現代の組み込みシステムでは、産業機器・計測器・POSシステム・医療機器など、レガシー機器との接続やPC(シリアルポート経由)との通信に今も現役で使われています。

歴史・背景

RS-232は1960年代のコンピュータとモデム接続の標準化として誕生しました。1969年のRS-232C改訂が最も普及し、一般に「RS-232C」と呼ばれます。1997年にEIA-232Fとして更新されています。

1980〜90年代のPCには「COMポート」(DB9またはDB25コネクタ)が標準装備されており、マウス・モデム・プロッター・産業機器の接続に使われました。
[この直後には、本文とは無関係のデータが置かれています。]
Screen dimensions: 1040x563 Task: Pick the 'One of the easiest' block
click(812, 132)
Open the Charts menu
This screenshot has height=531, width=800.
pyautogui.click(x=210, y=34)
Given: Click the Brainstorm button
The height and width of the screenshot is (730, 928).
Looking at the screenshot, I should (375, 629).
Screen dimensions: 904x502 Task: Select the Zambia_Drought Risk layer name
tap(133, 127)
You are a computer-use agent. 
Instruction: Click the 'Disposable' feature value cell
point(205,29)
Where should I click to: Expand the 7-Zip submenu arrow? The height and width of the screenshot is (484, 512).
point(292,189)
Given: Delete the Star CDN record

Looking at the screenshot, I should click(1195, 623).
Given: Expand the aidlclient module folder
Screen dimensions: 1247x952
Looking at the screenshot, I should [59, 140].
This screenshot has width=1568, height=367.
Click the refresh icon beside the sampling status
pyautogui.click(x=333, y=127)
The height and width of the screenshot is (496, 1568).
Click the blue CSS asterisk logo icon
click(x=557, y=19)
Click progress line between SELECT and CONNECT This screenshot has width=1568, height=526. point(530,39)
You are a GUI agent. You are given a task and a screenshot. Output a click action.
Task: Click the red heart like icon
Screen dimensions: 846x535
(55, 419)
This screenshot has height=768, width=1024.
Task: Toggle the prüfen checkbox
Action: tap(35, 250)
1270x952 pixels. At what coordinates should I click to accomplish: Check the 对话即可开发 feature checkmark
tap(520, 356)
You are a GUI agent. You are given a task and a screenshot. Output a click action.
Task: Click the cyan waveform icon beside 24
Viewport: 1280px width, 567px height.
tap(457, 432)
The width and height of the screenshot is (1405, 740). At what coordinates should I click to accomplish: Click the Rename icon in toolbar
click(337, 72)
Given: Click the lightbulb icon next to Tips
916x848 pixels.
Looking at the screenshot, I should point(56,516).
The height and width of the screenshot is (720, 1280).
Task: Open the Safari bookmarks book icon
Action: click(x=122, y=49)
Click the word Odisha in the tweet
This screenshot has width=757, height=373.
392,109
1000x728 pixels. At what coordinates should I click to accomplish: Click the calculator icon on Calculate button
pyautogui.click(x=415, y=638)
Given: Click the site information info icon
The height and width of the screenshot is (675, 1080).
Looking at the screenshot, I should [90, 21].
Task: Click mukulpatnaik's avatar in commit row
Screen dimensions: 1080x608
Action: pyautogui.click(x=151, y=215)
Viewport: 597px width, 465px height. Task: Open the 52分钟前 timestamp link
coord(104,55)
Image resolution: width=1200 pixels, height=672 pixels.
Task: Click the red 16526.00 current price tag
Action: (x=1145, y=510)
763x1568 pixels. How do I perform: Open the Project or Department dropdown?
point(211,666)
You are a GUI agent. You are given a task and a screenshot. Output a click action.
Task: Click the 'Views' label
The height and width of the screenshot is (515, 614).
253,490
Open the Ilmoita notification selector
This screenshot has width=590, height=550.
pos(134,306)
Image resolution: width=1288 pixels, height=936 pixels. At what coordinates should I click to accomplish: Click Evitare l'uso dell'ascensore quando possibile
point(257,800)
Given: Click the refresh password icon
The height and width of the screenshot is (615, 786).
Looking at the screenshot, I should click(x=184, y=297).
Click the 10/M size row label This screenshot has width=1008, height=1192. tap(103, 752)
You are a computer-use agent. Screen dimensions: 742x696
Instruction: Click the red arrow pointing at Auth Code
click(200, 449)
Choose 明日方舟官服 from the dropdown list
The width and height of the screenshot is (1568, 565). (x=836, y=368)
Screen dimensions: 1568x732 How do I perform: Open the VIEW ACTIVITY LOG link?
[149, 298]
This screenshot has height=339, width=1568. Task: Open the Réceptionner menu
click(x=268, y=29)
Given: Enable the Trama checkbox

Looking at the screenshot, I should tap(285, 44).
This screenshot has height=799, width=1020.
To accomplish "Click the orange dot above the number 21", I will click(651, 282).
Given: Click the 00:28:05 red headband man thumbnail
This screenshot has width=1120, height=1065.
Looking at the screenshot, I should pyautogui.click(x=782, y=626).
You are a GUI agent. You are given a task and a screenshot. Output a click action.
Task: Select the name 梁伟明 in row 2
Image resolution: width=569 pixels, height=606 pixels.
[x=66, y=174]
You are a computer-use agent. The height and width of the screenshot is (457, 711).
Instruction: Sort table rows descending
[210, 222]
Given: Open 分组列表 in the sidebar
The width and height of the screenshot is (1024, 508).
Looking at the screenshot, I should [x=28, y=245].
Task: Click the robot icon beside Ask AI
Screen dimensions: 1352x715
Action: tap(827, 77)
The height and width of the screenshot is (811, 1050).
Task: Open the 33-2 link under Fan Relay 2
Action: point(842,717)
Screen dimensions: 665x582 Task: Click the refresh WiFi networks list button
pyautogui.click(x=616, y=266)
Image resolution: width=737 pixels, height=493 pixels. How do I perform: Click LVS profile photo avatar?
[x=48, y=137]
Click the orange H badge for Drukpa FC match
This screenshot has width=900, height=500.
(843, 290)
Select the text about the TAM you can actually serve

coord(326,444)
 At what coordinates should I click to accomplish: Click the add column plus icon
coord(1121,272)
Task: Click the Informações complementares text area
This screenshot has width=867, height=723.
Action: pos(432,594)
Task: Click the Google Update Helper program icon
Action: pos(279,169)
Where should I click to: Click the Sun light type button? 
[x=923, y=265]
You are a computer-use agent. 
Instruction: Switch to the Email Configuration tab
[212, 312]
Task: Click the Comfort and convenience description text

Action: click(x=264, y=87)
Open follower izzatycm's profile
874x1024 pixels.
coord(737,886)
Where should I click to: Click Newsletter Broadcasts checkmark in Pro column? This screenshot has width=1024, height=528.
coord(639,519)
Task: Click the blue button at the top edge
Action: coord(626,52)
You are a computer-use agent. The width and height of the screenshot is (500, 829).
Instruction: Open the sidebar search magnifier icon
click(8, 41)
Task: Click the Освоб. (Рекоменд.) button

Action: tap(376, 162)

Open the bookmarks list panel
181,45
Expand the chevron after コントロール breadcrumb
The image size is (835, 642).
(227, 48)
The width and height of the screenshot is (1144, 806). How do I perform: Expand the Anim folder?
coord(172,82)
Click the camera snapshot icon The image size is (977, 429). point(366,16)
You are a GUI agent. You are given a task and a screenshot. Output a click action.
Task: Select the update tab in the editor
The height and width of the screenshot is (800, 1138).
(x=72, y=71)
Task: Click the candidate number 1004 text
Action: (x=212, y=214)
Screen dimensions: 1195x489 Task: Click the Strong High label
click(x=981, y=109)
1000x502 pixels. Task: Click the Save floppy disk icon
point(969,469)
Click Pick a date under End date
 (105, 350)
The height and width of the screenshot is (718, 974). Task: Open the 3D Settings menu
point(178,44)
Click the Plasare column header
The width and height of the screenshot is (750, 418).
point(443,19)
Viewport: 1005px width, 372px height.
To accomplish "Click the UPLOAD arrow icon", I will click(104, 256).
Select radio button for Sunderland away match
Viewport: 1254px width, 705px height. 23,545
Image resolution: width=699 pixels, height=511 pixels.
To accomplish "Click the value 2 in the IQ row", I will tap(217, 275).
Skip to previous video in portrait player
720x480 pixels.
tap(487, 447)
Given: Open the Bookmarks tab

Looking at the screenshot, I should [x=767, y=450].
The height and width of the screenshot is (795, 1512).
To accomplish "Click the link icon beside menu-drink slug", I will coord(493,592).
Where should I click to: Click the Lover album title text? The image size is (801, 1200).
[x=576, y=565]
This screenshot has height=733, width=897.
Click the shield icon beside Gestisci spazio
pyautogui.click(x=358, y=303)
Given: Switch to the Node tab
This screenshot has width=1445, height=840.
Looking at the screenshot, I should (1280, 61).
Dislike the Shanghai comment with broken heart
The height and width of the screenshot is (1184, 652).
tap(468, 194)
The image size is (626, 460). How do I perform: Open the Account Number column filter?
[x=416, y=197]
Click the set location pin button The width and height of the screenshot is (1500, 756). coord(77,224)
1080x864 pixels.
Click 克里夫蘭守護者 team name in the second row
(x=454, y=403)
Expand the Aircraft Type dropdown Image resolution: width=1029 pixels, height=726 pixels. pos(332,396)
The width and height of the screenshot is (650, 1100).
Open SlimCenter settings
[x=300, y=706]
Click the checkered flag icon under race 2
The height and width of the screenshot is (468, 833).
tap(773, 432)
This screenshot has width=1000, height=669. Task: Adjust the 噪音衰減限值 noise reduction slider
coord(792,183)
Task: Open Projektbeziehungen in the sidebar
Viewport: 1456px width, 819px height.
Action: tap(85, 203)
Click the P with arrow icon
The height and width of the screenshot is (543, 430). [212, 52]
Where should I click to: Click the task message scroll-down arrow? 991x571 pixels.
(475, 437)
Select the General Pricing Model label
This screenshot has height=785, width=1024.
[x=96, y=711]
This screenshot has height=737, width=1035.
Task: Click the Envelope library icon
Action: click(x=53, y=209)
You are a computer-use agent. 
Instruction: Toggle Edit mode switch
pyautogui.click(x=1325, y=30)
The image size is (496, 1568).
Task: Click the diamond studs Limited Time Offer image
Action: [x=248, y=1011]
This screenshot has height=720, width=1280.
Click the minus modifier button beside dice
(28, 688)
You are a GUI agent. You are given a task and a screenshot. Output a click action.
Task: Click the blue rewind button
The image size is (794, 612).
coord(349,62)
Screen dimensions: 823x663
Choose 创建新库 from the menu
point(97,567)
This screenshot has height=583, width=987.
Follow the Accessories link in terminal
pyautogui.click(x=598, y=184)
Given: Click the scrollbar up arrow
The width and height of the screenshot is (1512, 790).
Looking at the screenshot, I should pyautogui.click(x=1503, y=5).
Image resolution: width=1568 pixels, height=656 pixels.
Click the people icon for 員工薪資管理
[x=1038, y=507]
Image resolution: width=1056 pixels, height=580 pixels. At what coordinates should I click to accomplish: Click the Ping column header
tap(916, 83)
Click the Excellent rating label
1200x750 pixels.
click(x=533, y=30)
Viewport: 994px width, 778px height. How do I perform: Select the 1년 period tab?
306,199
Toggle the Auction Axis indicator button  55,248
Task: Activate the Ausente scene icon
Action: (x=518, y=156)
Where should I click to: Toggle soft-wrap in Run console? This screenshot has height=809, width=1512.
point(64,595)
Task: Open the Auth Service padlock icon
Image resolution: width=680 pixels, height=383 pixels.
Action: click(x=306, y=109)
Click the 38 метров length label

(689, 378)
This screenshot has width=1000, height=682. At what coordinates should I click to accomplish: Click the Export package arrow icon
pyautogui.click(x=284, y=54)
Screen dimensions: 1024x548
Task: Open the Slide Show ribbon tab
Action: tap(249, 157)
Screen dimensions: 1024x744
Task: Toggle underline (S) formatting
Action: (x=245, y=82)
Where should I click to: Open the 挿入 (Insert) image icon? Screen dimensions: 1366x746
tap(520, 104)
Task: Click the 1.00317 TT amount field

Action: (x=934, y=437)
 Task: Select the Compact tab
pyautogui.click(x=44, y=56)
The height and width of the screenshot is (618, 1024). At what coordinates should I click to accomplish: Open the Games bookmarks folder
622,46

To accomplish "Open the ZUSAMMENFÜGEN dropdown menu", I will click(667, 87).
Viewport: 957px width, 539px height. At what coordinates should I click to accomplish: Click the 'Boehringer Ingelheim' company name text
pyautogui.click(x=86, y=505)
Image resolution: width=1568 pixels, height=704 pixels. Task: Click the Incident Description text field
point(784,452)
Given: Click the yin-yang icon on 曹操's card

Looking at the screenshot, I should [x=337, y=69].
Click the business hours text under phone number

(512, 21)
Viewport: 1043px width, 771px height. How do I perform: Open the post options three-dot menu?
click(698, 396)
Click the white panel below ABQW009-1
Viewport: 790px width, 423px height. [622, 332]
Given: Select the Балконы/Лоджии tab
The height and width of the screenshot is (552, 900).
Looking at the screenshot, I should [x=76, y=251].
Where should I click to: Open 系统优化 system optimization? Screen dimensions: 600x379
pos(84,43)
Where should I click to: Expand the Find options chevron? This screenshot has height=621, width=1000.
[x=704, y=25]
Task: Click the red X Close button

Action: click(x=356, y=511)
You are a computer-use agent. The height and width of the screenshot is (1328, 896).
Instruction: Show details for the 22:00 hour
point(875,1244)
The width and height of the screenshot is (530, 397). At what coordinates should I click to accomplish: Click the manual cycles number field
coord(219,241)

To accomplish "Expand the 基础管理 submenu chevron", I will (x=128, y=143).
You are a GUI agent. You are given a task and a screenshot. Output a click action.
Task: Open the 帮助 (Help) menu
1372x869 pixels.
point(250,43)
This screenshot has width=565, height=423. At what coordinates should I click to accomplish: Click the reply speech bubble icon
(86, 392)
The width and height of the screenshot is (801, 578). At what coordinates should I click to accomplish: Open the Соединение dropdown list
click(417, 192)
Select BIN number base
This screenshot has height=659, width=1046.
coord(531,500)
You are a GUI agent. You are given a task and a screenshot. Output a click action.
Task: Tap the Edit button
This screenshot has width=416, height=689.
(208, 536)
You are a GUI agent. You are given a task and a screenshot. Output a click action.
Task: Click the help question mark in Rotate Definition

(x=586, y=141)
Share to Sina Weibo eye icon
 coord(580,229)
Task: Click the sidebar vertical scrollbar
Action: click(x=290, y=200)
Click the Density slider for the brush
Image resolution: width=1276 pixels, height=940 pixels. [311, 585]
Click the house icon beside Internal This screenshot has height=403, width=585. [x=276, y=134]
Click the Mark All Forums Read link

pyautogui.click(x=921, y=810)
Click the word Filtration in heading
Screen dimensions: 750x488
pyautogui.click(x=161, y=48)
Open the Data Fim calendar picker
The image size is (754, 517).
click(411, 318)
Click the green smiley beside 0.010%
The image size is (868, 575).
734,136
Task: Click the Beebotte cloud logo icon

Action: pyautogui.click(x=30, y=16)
2000年代にはUSBにその座を譲りましたが、産業機器・計測器分野では依然として現役です。

USB-シリアル変換IC(CH340、FT232、CP2102等)の普及により、現代のPCでもUSBポート経由でRS-232C機器と接続できるため、組み込み開発でのデバッグコンソールや産業機器との通信に広く使われ続けています。

技術仕様

電気的特性

項目仕様
ロジック1(マーク)-3V〜-15V(送信側)/ -3V〜-25V(受信側)
ロジック0(スペース)+3V〜+15V(送信側)/ +3V〜+25V(受信側)
アイドル状態マーク(論理1、負電圧)
最大伝送速度20kbps(規格上)/ 実際は数Mbpsまで対応
最大ケーブル長15m(20kbps時、容量50pF/m制限)
ロードキャパシタンス最大2500pF

注意:RS-232Cは論理0がPositive電圧、論理1がNegative電圧という「負論理」です。これはUARTとは逆です(TTL UARTはアイドル時High)。

コネクタとピン配置

DB9(9ピン)コネクタ(最も一般的)

ピン番号信号名方向(DTE側)説明
1DCD入力データキャリア検出
2RXD入力受信データ
3TXD出力送信データ
4DTR出力データ端末レディ
5GND-グランド
6DSR入力データセットレディ
7RTS出力送信要求
8CTS入力送信可
9RI入力呼び出し検出

最小接続(3線接続)はTXD(3番)・RXD(2番)・GND(5番)のみです。フロー制御不要な場合はこれで通信できます。

レベル変換IC

マイコン(TTLレベル)とRS-232C機器を接続するには専用のレベル変換ICが必要です:

ICメーカー特徴
MAX232Maxim最も定番。5V系、外付けコンデンサ4個
MAX3232Maxim3.3V系対応
SP3232ESipex3V系、低消費電力
ST3232STMicro3.3V系、高ESD耐性
マイコン(TTL 3.3V) ─── MAX3232 ─── DB9コネクタ(RS-232C)
   TXD ──→ T1IN   T1OUT ──→ 3番(TXD)
   RXD ←── R1OUT  R1IN ←── 2番(RXD)
   GND ────────────────── 5番(GND)

動作原理

RS-232Cの信号レベルはTTL UARTの論理を電圧変換しているだけで、プロトコル(フレームフォーマット)はUARTと同一です。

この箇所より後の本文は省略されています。